"Why not?" (Shawn)
"Because...we don't know that...and...it sounds...it sounds like you think he's better." (Betsy)
I have read about half the book so far and this is what is standing out, most of which I am finding disappointing and disturbing.
About two and one half percent of the population is gifted, meaning in the easiest measurable way, their IQ ranges from 130-200. What I find interesting here is that there are 70 points spread within the gifted category. The average person has an IQ of 100 while a person who is borderline mentally impaired is only 45 points lower, and then lower yet refers to those who are more significantly impaired. So from 0-100 points is all of us average and below and then the next 101-200 refer to those above average or into the gifted ranges. Now, what becomes more interesting yet is how this books paints a picture that describes being "afflicted" with being gifted.

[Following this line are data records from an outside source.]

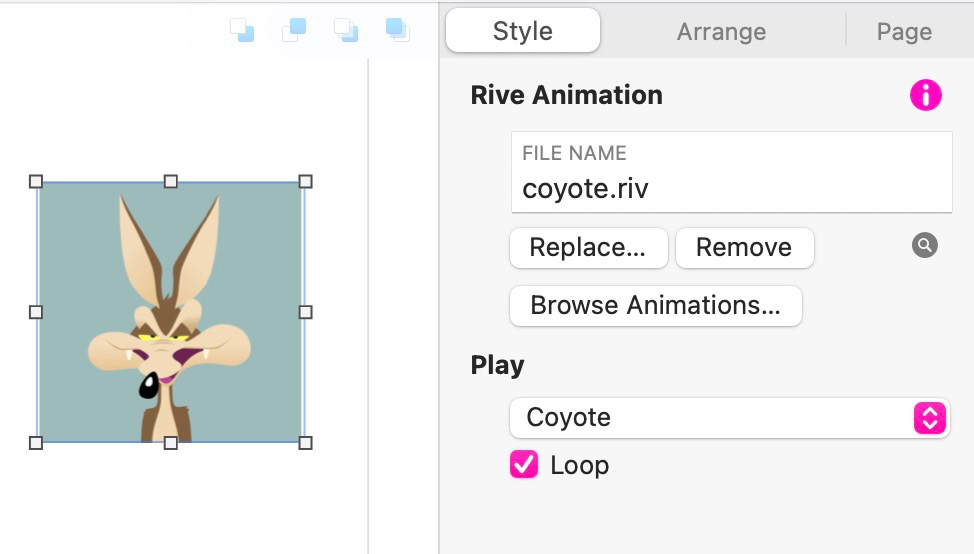The image size is (974, 554).
Task: Click the bottom-right resize handle of the image
Action: (305, 442)
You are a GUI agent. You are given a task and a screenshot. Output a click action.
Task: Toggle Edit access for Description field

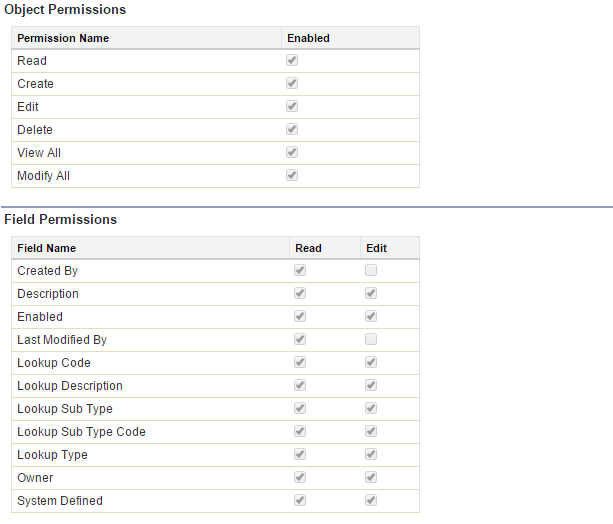point(371,293)
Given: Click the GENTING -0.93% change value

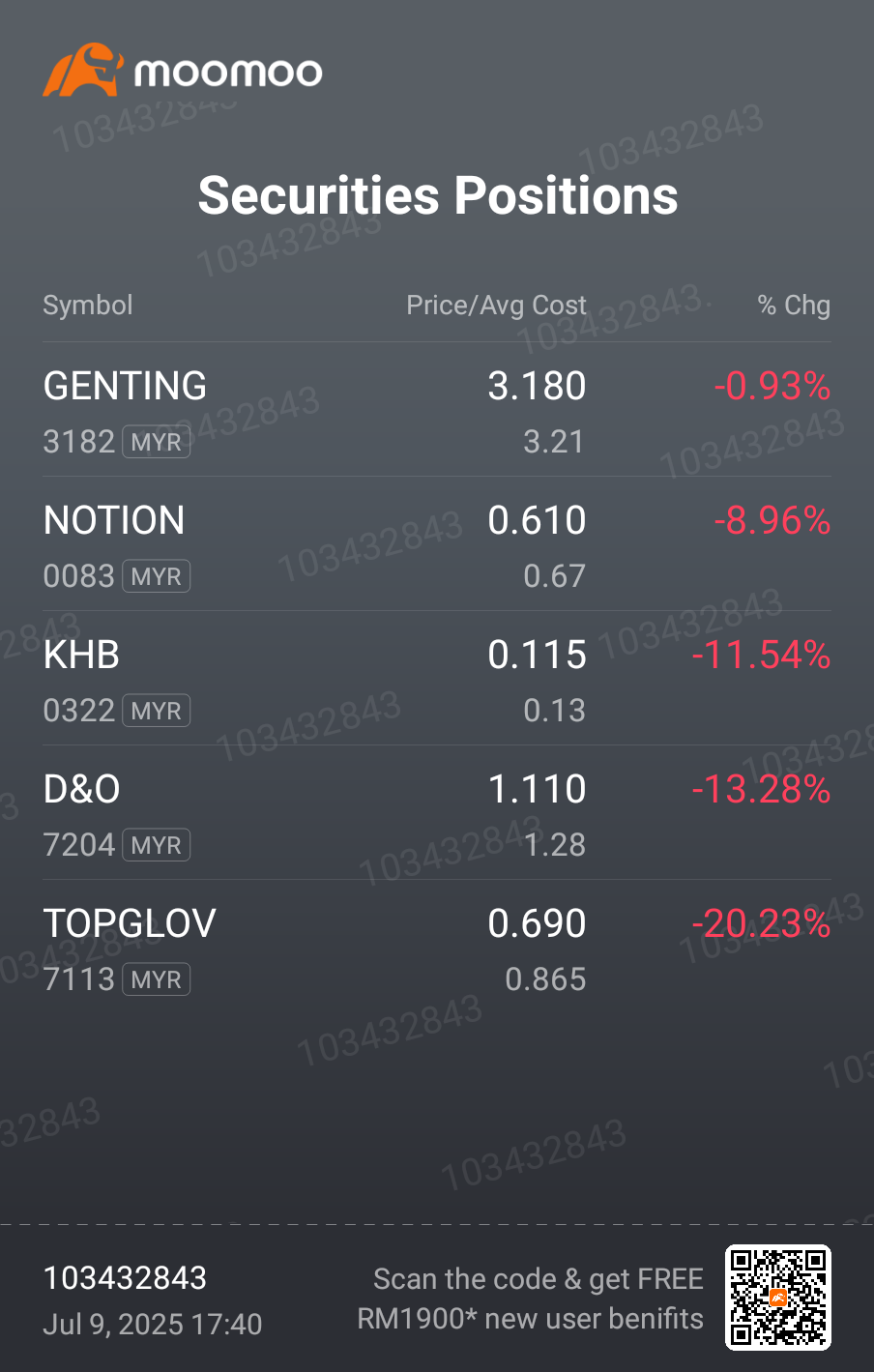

Wow, I never thought of someone who was gifted as being struck with an illness or a crippling syndrome, but I was naive before reading this book, and I still have a long way to go on this subject. Below is an excerpt from the book that will stay with me and hopefully help me to consider that a child who sees the world so differently, acts so differently, and feels emotion so differently may need a teacher willing to see things differently too.
Imagine that there is no other world to live in, and much of the world's productions are, in fact, mediocre. The challenge, then, is whether we could learn to live gladly in that world, with personal contentment, sharing and joy, or whether we would be angry, depressed, withdrawn and miserable . . . perhaps finally deciding that such a life was not worth living (page 26).